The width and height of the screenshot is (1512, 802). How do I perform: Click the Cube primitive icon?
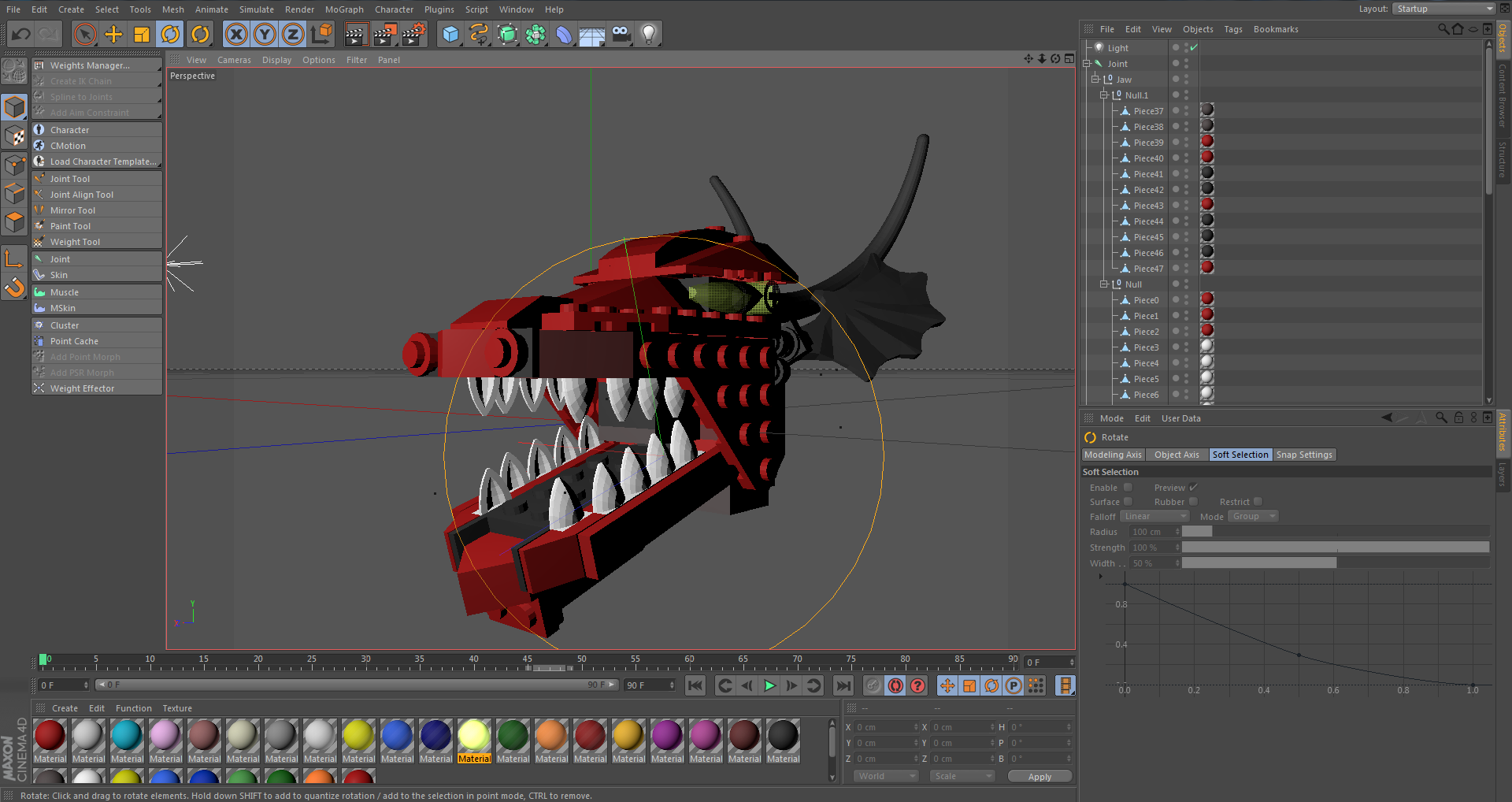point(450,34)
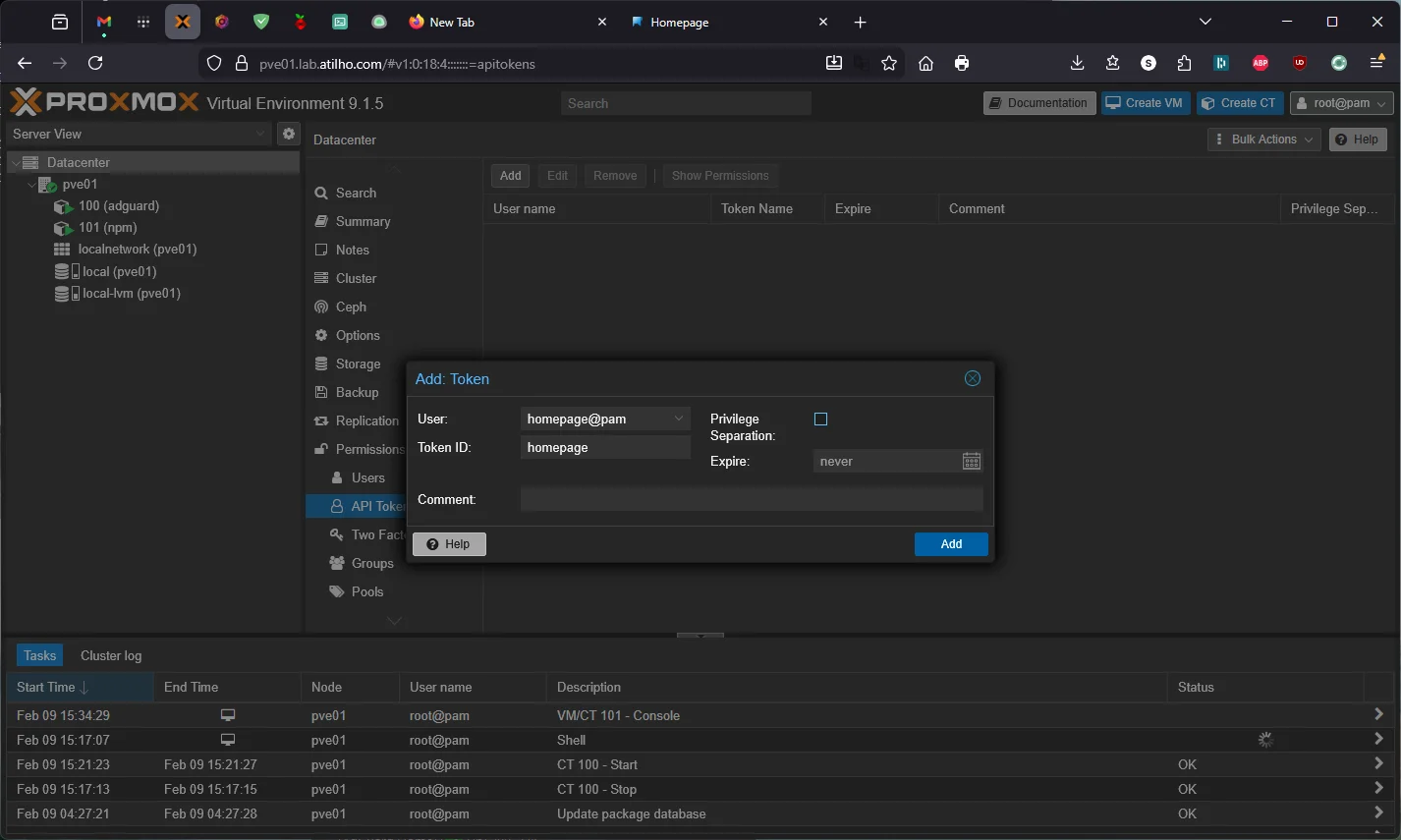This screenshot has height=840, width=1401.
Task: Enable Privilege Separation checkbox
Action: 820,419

---

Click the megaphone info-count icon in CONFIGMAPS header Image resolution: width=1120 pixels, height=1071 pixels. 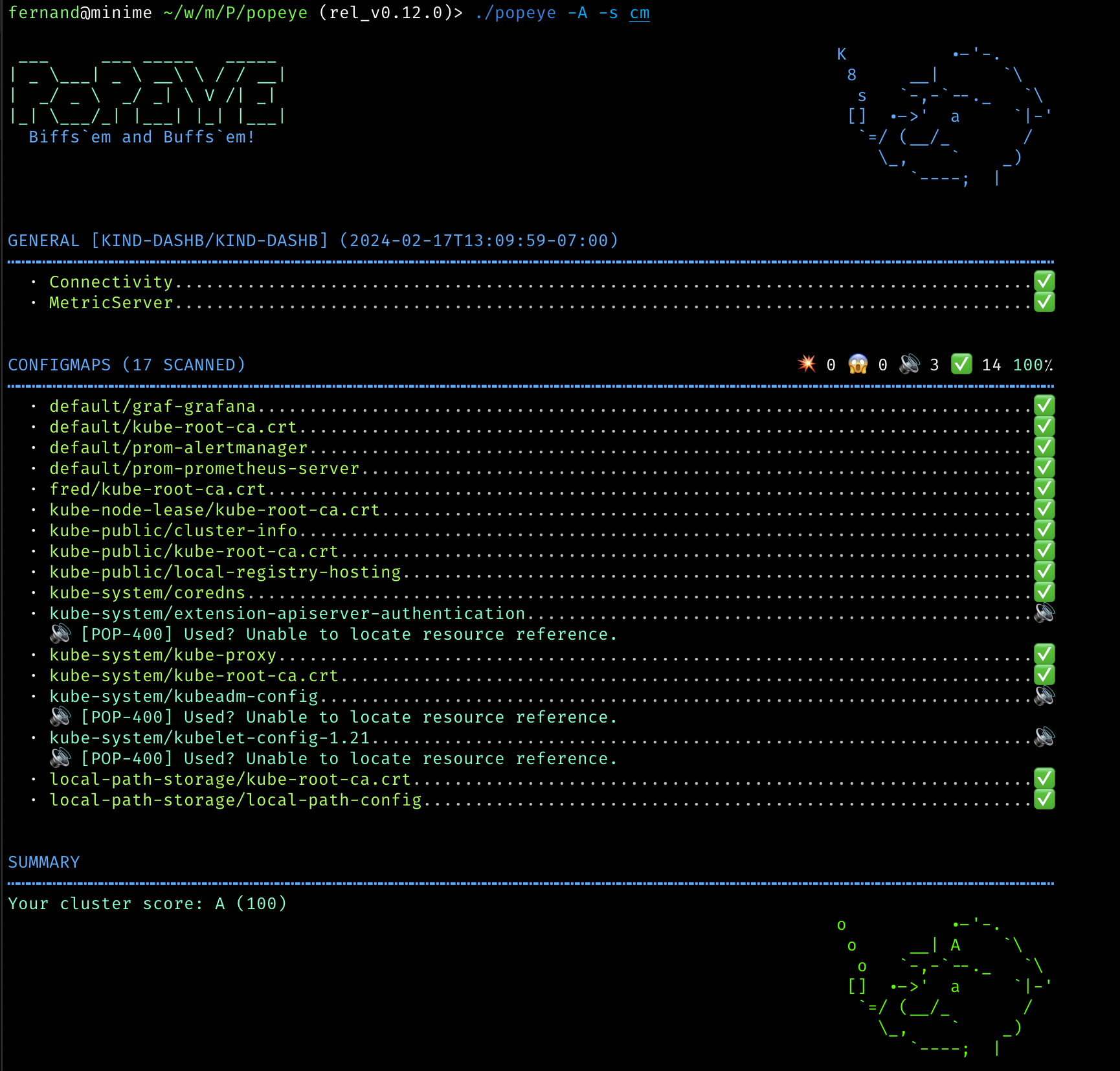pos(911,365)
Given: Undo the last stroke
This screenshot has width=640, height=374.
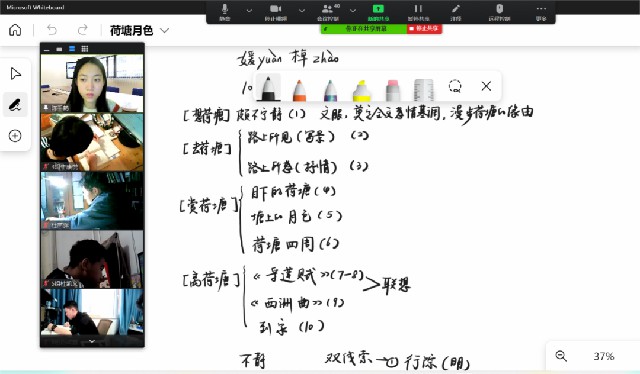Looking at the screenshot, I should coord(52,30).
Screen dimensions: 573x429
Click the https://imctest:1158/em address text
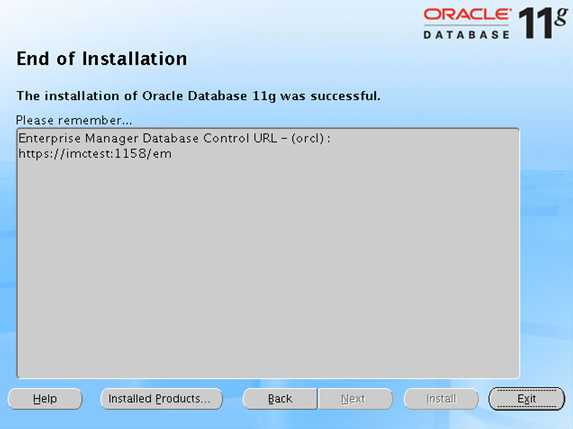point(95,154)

* * *

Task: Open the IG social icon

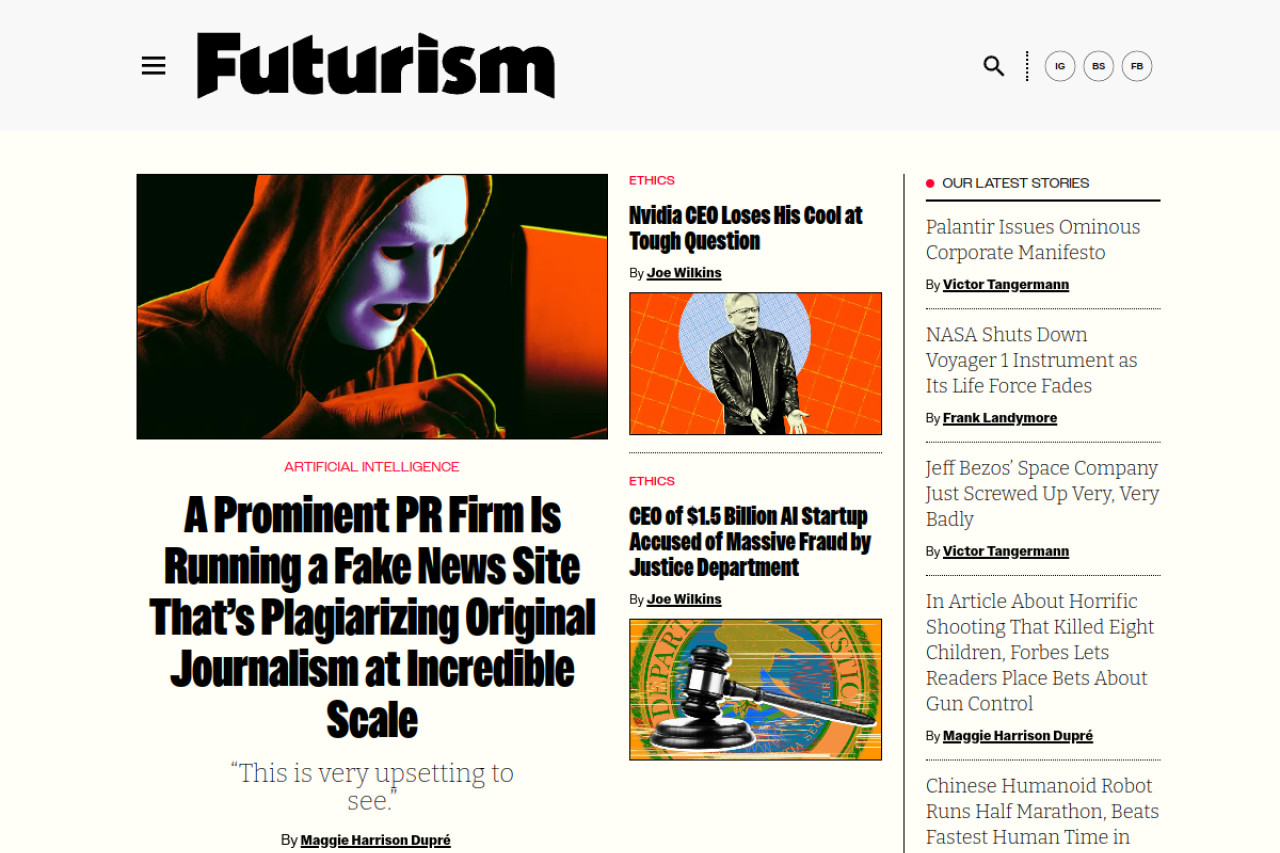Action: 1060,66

What is expected | Could you duplicate the stretch of records from the line containing "Given: Undo the last stroke" through the line containing "point(95,154)", both ends included, and leave the pictures out of your answer?

Response to the task |
Given: Undo the last stroke
This screenshot has width=640, height=374.
Looking at the screenshot, I should coord(52,30).
Screen dimensions: 573x429
Click the https://imctest:1158/em address text
point(95,154)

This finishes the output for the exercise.